* [Gezeigter Text]
══════

■ Daumenkino: Verführung der Sirenen
Blue Mountains und Koalabärchen in Breitwand – wir sind in Australien und schreiben das Jahr 1930. Pfarrer Anthony Campion (Hugh Grant) wird mitsamt seiner kühlen Gattin Estella (Tara Fitzgerald) zum Maler Lindsay (Sam Neill)entsandt, um diesen zu bewegen, ein unziemliches Gemälde aus einer Ausstellung zu entfernen. Lindsay befindet sich allerdings recht wohl mit schwellendem Fleisch: drei ansehnliche Modelle, ein tolerantes Eheweib und frühpubertierende Kinder – Kommune.
Es ist klar, worauf die Sache hinausläuft, nur eine Frage der Zeit, wann Tugend sich der Unzucht, wann dröge Zivilisation sich einer idealisch verkitschten Natürlichkeit ergeben muß. Allenthalben donnern Symbole auf den Betrachter nieder, ringeln sich Schlangen, gluckern stille Wasser.

══════

* [Datensatzauszug]

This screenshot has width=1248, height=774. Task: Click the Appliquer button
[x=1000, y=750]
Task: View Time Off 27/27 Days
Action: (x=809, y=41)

══════

* [Kurze Übung]
Prüfe, ob die folgenden Aussagen mit der Filmbesprechung übereinstimmen: (a) Die Handlung spielt im Jahr 1930 in Australien. (b) Der Pfarrer reist ohne Begleitung zum Maler. (c) Der Maler Lindsay hat drei Modelle. Beantworte jede Aussage mit Ja oder Nein und zitiere wörtlich die entscheidenden Worte des Textes.

* [Ergebnis der Aufgabe]
(a) Ja: „wir sind in Australien und schreiben das Jahr 1930“
(b) Nein: „mitsamt seiner kühlen Gattin Estella (Tara Fitzgerald)“
(c) Ja: „drei ansehnliche Modelle“